SOURCE:
'''
[lug] Weighting of factors and whatnot (a bit OT)

[Steve Sullivan]

Chris,

Two other approaches you might look at ...

Cluster analysis in 6D space.

SVM == support vector machines, and their more recent cousins,
minimax theorems.  These are useful for forming binary
separations - good versus bad, for example.  But the separation
is created by a single numerical value that could be used
for your single number.

The classic paper is:

A Robust Minimax Approach to Classification
Gert Lanckriet, Laurent El Ghaoui, Chiranjib Bhattacharyya, Michael I. Jordan
Report UCB/CSD-02-1218,
EECS, UC Berkeley


Steve

> From: "Chris Riddoch" <riddochc at gmail.com>
> Subject: [lug] Weighting of factors and whatnot (a bit OT)
> 
> So, this isn't entirely a linux thing, but I figure there are enough
> programmers here that I'm likely to get some idea of a good solution
> to an interesting problem.  The actual thing I'm trying to solve has
> nothing to do with books or genres at all, but this is the closest
> metaphor I can think of to the real problem as I've been able to come
> up with.
> 
> I've got a list of things (call them books) I want to rank.  Each of
> the things to rank has six numbers associated with it, one for each
> category (genre).  Each of these numbers represents the degree of
> membership of the book in a particular category, from 0 (not in the
> genre at all) to 1 (unquestionably belonging in the genre).
'''
GIVEN INFORMATION:
'''
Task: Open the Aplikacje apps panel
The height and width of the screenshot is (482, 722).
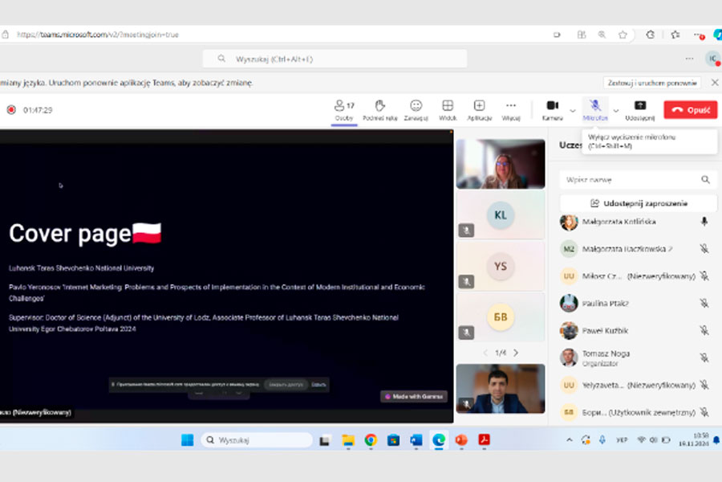Action: tap(479, 110)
'''
WHAT IS ASKED: In the post about weighting factors, who are the authors of the classic paper it recommends? Rely only on the post about weighting factors, not on the listing.

REPLY TO THE EXERCISE: Gert Lanckriet, Laurent El Ghaoui, Chiranjib Bhattacharyya, Michael I. Jordan